Prior to the beginning of every term at U.S. colleges and universities, staff in Disability Resources (DR) offices begin the process of trying to obtain or create accessible instructional materials for students with print disabilities. As other students head to the bookstore to purchase their textbooks or course packs, either in person or online, students with print disabilities are required to take the extra step of making requests for their materials to be converted into formats they can access. If those students, the DR office at their school, and faculty are proactive, the student may have their course materials at the start of the semester just like all of their nondisabled peers. However, any breakdown in that process, late changes and choices, or an inability to get appropriate versions of instructional materials for conversion can leave a student waiting into the term to get materials, causing them to fall behind. In a sixteen-week semester, a ten-week trimester, or an eight-week quarter, every day that the student does not have access to their course materials puts them in a bind. For students with print disabilities a delay can mean the difference between success and failure.

Unfortunately, most publisher-provided content is not born accessible and ready for use by students with print disabilities. This requires DR offices to request electronic versions of materials from publishers that they then must remediate themselves. Some publishers cannot provide appropriate versions or do not respond to requests. In those cases schools do even more work themselves. Some publications, especially STEM titles, require custom work and faculty consultations to translate or interpret images, graphs, or other supplementary materials embedded in the text, or to convert the publisher supplied PDF into the needed file format. Multimedia materials present special challenges, such as transcribing subtitles for video or creating new versions with voiced descriptions for visual components. Despite all these challenges, the work of reformatting and delivering these materials to print-disabled students rests in the institution’s DR office.

The scale of these services can range from a single student to thousands of students. Each student makes a request based on their individual course of study. A single class may be one large textbook, dozens of scholarly articles, a stack of early American novels, or an infinite number of other variations. The vast range of course subjects and pedagogical approaches is a cornerstone of American higher education. The innumerable curricular differences between institutions is also valued. In the context of accessibility, this academic freedom creates a cost in terms of meeting the accommodation requests of students.
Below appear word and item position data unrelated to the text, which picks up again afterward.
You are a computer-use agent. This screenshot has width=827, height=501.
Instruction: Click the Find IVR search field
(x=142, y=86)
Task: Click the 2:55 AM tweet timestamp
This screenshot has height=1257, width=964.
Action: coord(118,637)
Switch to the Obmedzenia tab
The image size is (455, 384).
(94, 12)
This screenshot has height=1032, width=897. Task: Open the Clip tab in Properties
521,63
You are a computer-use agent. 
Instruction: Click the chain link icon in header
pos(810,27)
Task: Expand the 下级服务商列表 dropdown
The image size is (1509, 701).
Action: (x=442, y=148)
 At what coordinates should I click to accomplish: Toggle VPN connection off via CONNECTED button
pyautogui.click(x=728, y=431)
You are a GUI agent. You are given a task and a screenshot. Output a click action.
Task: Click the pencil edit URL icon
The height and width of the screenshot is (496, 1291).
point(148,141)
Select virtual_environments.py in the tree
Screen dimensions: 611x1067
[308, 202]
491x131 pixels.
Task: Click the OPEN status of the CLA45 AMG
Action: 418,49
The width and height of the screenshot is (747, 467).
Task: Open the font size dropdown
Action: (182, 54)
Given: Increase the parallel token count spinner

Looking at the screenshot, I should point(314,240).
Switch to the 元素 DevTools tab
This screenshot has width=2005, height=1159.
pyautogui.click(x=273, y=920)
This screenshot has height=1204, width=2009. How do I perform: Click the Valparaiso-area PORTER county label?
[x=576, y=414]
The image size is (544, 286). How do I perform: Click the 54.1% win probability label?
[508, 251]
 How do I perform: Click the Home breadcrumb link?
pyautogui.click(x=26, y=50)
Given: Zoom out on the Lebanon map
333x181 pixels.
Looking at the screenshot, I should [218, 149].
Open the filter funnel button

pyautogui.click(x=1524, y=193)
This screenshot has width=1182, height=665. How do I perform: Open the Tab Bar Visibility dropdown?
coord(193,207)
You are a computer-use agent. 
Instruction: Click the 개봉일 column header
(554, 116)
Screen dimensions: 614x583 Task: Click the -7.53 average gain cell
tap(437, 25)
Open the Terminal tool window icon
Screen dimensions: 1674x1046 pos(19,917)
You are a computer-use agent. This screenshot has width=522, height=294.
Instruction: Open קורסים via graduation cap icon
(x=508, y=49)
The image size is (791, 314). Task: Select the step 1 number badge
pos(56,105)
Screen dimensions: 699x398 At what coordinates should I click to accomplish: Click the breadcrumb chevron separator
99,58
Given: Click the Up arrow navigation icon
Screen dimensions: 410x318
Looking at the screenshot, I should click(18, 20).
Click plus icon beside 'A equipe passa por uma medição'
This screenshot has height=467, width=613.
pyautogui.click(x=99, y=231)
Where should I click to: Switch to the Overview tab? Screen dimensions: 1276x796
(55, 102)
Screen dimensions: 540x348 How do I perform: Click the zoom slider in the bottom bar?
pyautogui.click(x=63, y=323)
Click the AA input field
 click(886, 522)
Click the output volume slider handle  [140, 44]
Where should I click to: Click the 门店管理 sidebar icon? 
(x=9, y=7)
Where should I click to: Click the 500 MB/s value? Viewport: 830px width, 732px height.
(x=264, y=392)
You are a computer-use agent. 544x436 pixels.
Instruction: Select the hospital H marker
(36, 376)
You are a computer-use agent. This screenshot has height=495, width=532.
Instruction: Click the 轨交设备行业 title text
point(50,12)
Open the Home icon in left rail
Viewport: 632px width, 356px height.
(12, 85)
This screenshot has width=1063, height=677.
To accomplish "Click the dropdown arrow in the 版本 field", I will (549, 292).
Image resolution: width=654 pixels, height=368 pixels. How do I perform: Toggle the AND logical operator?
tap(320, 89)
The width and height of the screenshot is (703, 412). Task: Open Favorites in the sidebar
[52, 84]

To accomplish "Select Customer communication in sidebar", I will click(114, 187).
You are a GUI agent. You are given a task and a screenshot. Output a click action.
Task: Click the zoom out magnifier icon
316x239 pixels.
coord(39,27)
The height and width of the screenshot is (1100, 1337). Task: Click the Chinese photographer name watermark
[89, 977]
The challenges for schools and students with respect to supplying accessible instructional materials have been well documented. In 2011 the Report of the Advisory Commission on Accessible Instructional Materials in Post secondary Education for Students with Disabilities (AIM Commission Report, 2011) studied the state of accessible materials and made eighteen recommendations to the U.S. Congress. Unfortunately, little has changed since the time of the Commission’s report even though efforts to move to born accessible workflows and formats, especially accessible EPUB3, have been gaining momentum. At this point so few titles are commercially available in an accessible format that this challenge remains for students and higher education as a whole.